O conflito entre os Estados Unidos e o Irão atingiu um novo nível de confronto militar. Em frente à costa do Sri Lanka, um submarino americano afundou a fragata iraniana Iris Dena. Segundo as notícias, pelo menos 80 membros da tripulação morreram no ataque. O Presidente dos EUA, Donald Trump, justificou o afundamento dizendo que tinha de 'apanhar' o líder religioso iraniano Ali Khamenei antes que este atacasse os EUA. Entretanto, Israel anunciou que também visará potenciais sucessores de Khamenei.
A situação de segurança na região continua crítica. A OTAN presume que a Turquia foi alvo de fogo de mísseis iranianos, o que poderá desencadear discussões sobre o caso de aliança. Além disso, o tráfego marítimo no Estreito de Ormuz, estrategicamente importante, parou em grande parte. O volume de tráfego de petroleiros terá caído cerca de 90% depois de navios mercantes terem sido atacados repetidamente. Isto está a causar preocupação mundial sobre um choque massivo nos preços da energia.
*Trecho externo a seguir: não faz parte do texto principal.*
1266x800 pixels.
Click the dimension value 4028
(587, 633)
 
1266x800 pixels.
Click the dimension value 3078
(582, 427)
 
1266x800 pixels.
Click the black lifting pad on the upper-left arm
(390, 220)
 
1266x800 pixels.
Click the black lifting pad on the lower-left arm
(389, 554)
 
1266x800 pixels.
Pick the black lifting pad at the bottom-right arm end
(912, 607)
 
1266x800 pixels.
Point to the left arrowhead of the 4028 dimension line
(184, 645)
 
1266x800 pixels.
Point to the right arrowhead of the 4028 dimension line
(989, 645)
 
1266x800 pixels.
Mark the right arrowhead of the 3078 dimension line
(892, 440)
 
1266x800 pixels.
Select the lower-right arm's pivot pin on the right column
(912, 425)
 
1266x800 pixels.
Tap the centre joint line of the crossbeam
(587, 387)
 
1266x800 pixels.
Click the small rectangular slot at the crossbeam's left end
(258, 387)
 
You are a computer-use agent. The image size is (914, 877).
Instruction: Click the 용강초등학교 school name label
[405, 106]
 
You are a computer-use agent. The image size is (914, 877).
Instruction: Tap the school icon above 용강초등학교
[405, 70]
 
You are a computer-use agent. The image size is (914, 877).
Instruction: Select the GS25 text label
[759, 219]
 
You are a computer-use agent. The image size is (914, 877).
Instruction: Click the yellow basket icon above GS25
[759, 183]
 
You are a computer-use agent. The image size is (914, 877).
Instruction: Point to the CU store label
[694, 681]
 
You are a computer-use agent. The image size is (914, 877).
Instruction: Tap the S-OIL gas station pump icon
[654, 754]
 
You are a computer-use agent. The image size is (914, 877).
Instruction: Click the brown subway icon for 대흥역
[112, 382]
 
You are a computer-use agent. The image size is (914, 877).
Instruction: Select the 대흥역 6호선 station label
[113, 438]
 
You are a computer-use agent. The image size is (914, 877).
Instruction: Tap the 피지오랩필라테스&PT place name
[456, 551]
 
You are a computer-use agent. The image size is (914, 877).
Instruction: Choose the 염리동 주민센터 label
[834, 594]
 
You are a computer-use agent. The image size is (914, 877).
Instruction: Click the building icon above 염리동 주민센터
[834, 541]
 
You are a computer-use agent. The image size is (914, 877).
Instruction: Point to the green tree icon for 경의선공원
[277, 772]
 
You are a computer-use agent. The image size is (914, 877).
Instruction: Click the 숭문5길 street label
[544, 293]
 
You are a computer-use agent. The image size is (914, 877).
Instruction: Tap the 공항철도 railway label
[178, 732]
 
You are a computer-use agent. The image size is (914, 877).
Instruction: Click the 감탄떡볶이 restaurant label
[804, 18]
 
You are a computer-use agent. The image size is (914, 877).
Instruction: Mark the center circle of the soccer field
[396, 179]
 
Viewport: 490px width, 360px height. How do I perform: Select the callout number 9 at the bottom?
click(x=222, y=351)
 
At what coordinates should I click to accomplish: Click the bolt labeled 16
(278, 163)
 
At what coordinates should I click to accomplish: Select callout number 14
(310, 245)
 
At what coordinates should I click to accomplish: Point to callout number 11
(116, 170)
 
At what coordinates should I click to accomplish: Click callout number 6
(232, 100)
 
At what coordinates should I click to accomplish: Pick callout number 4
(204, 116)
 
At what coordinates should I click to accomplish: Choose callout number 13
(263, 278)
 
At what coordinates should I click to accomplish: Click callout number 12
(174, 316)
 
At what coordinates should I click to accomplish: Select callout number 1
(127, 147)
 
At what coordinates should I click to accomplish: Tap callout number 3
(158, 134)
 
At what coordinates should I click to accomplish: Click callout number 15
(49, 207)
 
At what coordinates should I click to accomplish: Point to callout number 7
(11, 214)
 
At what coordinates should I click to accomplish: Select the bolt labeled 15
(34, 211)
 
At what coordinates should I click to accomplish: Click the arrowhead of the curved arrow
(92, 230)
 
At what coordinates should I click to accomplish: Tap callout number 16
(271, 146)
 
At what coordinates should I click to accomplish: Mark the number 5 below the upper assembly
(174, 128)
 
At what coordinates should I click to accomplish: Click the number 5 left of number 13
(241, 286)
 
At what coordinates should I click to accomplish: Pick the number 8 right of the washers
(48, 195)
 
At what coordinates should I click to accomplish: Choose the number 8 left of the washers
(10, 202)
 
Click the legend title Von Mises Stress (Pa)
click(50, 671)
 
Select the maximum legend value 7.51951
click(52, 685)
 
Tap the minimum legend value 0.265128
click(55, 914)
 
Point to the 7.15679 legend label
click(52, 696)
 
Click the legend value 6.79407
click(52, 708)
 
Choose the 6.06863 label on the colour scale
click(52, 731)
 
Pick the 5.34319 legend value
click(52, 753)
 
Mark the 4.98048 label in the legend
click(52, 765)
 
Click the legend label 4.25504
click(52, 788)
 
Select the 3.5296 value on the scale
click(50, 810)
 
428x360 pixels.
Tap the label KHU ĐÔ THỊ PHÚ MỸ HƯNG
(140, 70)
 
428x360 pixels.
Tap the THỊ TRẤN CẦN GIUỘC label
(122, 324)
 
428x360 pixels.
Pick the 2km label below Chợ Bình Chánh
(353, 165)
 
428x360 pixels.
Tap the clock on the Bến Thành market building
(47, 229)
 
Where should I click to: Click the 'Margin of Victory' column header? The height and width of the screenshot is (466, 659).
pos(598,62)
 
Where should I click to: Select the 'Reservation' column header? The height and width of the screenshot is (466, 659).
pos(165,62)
A pressão internacional por uma solução diplomática está a crescer. Enquanto potências europeias como a Grã-Bretanha e a França já mostram presença militar, especula-se sobre um possível acordo entre Trump e a liderança chinesa sob Xi Jinping para acabar com a crise do petróleo. Ao mesmo tempo, comissários da UE alertam para uma nova vaga de refugiados resultante das hostilidades. Nos EUA, também se debate até que ponto o Congresso pode limitar os poderes militares do Presidente neste conflito.